== EXERCISE INSTRUCTIONS ==
Scan the entries below and say how many lines contain "computer". Write only the number.

======== DATA FOR ANALYSIS

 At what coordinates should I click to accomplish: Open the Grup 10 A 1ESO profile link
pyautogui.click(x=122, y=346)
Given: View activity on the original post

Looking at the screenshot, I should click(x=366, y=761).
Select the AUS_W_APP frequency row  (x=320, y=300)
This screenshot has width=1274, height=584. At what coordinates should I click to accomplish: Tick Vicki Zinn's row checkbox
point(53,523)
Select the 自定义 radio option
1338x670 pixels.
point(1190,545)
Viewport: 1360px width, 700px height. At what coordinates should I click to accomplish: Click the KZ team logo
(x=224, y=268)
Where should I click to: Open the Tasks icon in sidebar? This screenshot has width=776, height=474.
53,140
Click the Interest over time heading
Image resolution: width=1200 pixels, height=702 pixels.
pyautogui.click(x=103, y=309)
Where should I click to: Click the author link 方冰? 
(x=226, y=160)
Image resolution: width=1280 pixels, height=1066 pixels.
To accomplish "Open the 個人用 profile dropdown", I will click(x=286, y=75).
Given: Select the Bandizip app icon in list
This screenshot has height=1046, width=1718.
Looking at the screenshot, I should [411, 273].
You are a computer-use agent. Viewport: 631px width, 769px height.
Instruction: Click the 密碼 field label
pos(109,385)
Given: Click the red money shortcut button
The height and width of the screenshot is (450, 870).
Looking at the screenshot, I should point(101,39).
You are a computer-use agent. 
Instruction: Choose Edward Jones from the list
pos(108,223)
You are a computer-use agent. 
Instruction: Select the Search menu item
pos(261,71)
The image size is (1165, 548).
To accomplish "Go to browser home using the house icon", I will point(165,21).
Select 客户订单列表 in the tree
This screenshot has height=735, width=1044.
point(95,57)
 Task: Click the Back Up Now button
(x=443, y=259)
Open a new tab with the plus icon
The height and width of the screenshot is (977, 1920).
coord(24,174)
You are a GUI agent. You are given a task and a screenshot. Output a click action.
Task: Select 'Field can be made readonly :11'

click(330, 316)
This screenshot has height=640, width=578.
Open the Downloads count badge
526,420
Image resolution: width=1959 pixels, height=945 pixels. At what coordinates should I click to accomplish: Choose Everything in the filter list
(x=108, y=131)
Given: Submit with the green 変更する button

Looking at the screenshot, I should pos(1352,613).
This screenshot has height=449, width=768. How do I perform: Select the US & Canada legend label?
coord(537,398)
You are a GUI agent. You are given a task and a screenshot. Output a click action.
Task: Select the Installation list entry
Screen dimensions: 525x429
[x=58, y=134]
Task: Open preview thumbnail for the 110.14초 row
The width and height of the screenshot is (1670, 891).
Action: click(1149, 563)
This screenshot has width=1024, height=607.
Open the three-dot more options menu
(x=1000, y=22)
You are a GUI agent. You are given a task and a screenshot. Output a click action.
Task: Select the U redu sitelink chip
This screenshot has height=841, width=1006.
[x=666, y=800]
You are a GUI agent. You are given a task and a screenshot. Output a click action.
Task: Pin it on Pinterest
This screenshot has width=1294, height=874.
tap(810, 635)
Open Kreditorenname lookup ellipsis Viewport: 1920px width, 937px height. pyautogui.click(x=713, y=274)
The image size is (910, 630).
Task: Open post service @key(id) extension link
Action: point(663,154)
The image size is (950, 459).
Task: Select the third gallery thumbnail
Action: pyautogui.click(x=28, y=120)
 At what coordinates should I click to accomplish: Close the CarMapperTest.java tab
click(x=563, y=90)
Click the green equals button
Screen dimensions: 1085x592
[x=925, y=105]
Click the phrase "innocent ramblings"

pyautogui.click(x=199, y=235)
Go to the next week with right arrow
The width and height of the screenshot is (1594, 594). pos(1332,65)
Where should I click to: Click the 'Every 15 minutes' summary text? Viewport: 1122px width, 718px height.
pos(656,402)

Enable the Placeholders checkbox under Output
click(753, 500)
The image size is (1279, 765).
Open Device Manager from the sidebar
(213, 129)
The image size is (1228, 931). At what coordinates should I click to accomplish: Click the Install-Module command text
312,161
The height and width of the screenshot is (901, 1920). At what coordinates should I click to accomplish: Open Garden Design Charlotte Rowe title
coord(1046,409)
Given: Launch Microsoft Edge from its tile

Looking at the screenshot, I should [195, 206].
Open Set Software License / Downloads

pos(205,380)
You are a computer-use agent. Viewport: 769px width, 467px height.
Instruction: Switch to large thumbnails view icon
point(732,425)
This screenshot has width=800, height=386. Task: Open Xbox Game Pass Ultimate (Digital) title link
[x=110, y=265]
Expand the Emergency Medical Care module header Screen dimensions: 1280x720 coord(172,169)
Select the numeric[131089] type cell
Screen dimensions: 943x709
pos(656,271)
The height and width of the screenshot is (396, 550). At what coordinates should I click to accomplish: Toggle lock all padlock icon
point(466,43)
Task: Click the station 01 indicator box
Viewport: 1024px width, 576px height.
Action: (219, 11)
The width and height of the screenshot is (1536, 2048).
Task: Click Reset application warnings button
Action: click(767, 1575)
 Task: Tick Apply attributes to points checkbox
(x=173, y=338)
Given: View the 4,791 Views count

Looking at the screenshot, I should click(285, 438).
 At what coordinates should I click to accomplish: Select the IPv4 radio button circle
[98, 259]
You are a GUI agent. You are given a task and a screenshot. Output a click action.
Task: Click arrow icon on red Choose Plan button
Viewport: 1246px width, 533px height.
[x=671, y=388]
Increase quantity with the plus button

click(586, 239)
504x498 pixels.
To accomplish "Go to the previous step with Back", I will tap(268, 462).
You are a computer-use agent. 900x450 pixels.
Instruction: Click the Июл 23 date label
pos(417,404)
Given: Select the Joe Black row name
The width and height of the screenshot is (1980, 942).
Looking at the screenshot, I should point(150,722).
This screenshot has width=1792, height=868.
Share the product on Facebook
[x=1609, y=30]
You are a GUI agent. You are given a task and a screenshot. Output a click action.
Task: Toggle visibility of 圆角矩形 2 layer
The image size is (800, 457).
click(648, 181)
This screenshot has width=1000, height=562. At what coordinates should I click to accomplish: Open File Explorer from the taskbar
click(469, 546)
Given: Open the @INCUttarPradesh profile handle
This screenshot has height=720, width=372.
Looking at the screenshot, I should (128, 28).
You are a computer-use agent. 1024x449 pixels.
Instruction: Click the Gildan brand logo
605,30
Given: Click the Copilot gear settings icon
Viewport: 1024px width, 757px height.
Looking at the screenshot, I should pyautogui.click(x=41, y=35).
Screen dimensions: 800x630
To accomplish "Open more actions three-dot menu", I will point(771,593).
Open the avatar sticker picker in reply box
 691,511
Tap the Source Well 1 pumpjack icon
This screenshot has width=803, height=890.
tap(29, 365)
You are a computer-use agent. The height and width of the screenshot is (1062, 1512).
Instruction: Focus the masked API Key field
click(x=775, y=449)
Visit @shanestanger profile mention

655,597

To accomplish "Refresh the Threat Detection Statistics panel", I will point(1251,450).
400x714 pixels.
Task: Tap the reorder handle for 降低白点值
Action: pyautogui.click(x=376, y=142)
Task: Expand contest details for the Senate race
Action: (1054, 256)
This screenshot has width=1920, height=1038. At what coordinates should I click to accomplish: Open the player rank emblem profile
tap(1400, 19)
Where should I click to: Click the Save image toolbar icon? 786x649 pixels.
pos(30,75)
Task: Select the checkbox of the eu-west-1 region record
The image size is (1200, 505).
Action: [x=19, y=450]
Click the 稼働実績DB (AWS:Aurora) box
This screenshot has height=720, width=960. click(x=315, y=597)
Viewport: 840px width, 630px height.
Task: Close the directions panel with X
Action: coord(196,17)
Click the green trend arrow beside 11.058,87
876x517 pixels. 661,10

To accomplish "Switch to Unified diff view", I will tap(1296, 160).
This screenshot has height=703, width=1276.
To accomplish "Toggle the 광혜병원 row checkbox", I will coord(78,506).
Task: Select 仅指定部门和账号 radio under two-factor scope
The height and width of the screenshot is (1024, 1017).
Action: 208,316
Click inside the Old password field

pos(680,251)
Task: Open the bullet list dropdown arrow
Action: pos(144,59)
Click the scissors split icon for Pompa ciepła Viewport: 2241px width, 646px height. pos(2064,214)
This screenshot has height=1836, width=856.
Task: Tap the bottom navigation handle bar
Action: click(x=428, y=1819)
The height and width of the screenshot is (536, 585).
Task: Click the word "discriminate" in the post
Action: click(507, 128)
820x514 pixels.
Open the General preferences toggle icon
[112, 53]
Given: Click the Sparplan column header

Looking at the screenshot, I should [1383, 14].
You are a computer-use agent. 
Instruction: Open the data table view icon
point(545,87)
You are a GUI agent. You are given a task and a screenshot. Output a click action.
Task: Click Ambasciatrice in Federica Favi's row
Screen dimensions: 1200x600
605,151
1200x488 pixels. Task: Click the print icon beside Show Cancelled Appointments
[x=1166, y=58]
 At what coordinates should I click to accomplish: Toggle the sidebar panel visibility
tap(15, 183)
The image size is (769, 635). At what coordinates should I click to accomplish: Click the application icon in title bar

================

== WRITTEN REPLY ==
8